(Pixel coordinate grounding data)
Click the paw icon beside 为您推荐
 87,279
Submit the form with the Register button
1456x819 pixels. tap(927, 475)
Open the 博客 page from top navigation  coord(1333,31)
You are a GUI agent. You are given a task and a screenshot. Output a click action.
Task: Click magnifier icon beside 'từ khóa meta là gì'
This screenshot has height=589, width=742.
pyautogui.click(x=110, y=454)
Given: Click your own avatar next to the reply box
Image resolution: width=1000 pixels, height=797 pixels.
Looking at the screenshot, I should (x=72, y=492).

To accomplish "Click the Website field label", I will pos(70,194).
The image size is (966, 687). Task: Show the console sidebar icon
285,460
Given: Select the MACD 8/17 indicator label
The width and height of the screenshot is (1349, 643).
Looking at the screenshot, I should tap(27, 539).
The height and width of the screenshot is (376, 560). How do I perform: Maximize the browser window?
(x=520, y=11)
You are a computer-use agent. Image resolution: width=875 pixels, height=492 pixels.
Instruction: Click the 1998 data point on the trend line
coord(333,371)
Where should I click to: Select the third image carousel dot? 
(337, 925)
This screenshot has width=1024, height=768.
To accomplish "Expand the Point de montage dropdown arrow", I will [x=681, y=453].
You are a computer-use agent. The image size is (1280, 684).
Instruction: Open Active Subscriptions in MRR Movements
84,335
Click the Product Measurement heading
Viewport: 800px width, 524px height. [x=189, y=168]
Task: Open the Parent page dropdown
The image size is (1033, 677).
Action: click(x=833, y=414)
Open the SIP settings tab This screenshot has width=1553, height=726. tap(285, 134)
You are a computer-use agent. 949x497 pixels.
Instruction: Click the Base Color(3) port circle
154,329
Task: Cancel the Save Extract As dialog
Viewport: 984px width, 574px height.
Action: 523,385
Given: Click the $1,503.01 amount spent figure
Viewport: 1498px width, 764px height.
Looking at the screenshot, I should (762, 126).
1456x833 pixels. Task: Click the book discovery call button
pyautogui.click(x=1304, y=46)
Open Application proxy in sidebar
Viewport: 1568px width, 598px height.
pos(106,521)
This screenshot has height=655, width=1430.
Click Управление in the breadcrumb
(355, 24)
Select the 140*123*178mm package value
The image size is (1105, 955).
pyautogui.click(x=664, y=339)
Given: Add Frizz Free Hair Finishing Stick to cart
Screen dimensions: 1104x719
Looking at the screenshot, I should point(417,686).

> _Assigned task_:
Line by line, copy the data above.

> _Written reply_:
Click the paw icon beside 为您推荐
 87,279
Submit the form with the Register button
1456x819 pixels. tap(927, 475)
Open the 博客 page from top navigation  coord(1333,31)
You are a GUI agent. You are given a task and a screenshot. Output a click action.
Task: Click magnifier icon beside 'từ khóa meta là gì'
This screenshot has height=589, width=742.
pyautogui.click(x=110, y=454)
Given: Click your own avatar next to the reply box
Image resolution: width=1000 pixels, height=797 pixels.
Looking at the screenshot, I should (x=72, y=492).

To accomplish "Click the Website field label", I will pos(70,194).
The image size is (966, 687). Task: Show the console sidebar icon
285,460
Given: Select the MACD 8/17 indicator label
The width and height of the screenshot is (1349, 643).
Looking at the screenshot, I should tap(27, 539).
The height and width of the screenshot is (376, 560). How do I perform: Maximize the browser window?
(x=520, y=11)
You are a computer-use agent. Image resolution: width=875 pixels, height=492 pixels.
Instruction: Click the 1998 data point on the trend line
coord(333,371)
Where should I click to: Select the third image carousel dot? 
(337, 925)
This screenshot has width=1024, height=768.
To accomplish "Expand the Point de montage dropdown arrow", I will [x=681, y=453].
You are a computer-use agent. The image size is (1280, 684).
Instruction: Open Active Subscriptions in MRR Movements
84,335
Click the Product Measurement heading
Viewport: 800px width, 524px height. [x=189, y=168]
Task: Open the Parent page dropdown
The image size is (1033, 677).
Action: click(x=833, y=414)
Open the SIP settings tab This screenshot has width=1553, height=726. tap(285, 134)
You are a computer-use agent. 949x497 pixels.
Instruction: Click the Base Color(3) port circle
154,329
Task: Cancel the Save Extract As dialog
Viewport: 984px width, 574px height.
Action: 523,385
Given: Click the $1,503.01 amount spent figure
Viewport: 1498px width, 764px height.
Looking at the screenshot, I should (762, 126).
1456x833 pixels. Task: Click the book discovery call button
pyautogui.click(x=1304, y=46)
Open Application proxy in sidebar
Viewport: 1568px width, 598px height.
pos(106,521)
This screenshot has height=655, width=1430.
Click Управление in the breadcrumb
(355, 24)
Select the 140*123*178mm package value
The image size is (1105, 955).
pyautogui.click(x=664, y=339)
Given: Add Frizz Free Hair Finishing Stick to cart
Screen dimensions: 1104x719
Looking at the screenshot, I should point(417,686).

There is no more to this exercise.